Perché Mozart-Da Ponte insieme a Milo Manara, un mitico disegnatore dal tratto raffinato, che ha creato un mondo onirico popolato di ragazze bellissime, eteree e affascinanti?
«Quando ho pensato di coinvolgere Milo Manara, mi è sembrato naturale proporgli “Così fan tutte”. Un’opera di relazioni amorose con vari piani di lettura. Realizzare scene e costumi per la lirica, mai affrontata da Manara, è stato un fattore che ha permesso questa sinergia diciamo vincente. Ovvio che gli abbiamo chiesto di non snaturarsi, di fare il “Milo Manara”, riconoscibile a prima vista, coi suoi personaggi magici, sinuosi e straordinariamente coinvolgenti. Qui stappiamo una bottiglia e brindiamo ai responsabili dei nostri laboratori tecnici, perché si sa che la problematica più pesante da affrontare era tradurre, stampare e realizzare sulle quinte i bozzetti, in modo tale che rendessero al massimo».
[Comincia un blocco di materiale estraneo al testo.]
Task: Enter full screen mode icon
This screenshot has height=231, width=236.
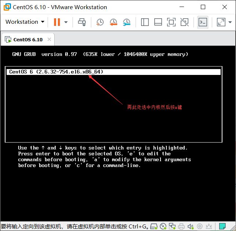Action: [x=171, y=22]
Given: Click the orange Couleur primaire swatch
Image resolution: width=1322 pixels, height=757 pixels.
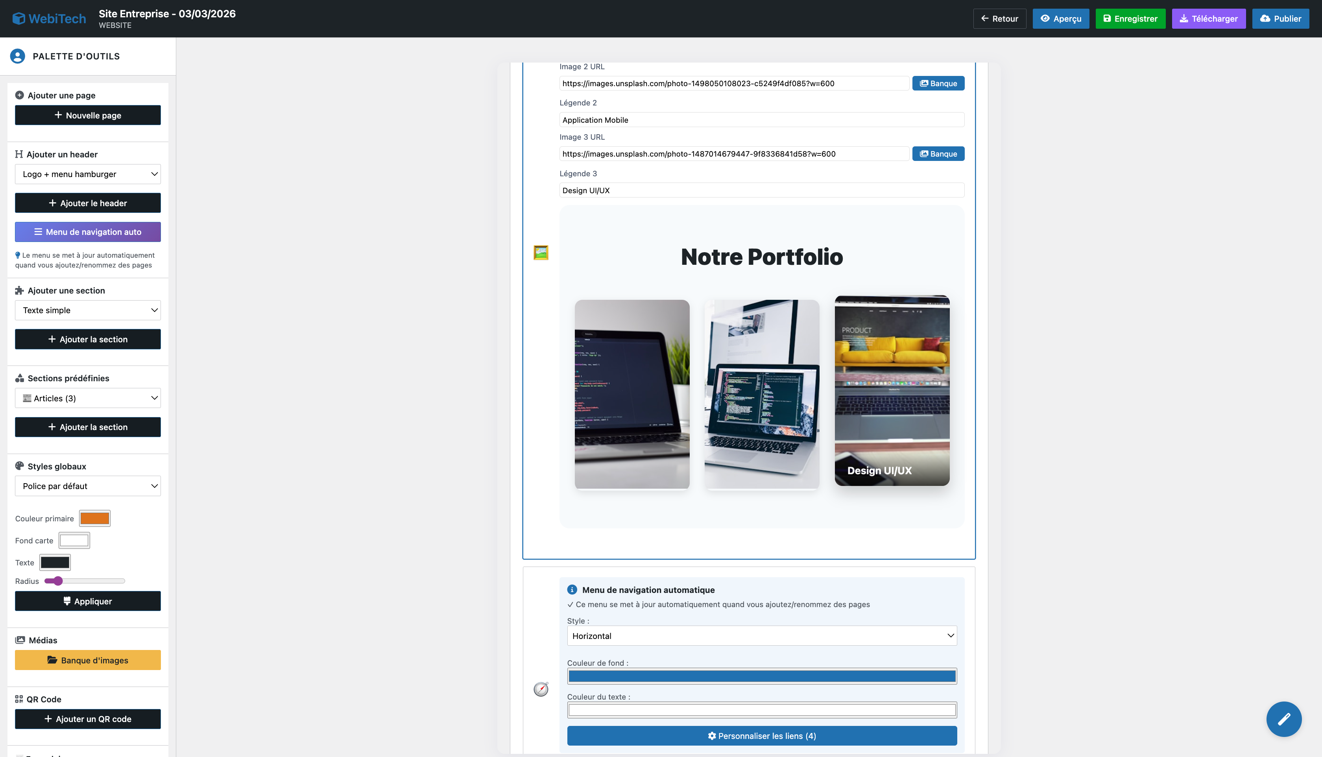Looking at the screenshot, I should [95, 518].

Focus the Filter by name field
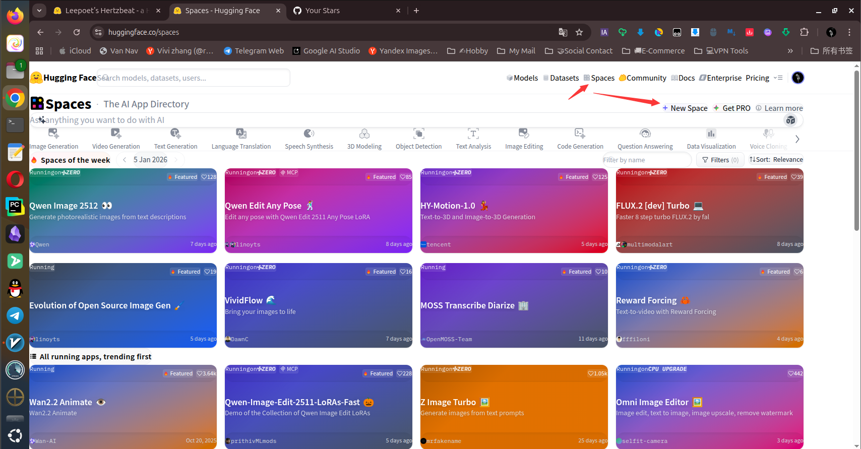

Fondamentale il ruolo i Benito Leonori...
«Il nostro Benito Leonori, che è un mago e ce lo teniamo stretto insieme al suo gruppo ormai rodato ha svolto, lo vedrete, un lavoro straordinario. Minuzioso, preciso, direi, al millimetro. L’impianto scenico non è stravolto, anzi, è tradizionale, se vogliamo, così come la regia. Per i personaggi ci servivano cantanti giovani, che rappresentassero a pieno i personaggi di Mozart e Da Ponte. Sono tutti già in carriera, anagraficamente giovani ma per lo più con una esperienza solida alle spalle. Si tratta di un’opera molto equilibrata, che piacerà al pubblico, perché alla fine ci siamo dentro un po’ tutti, c’è la nostra vita, c’è il comico e c’è anche il drammatico.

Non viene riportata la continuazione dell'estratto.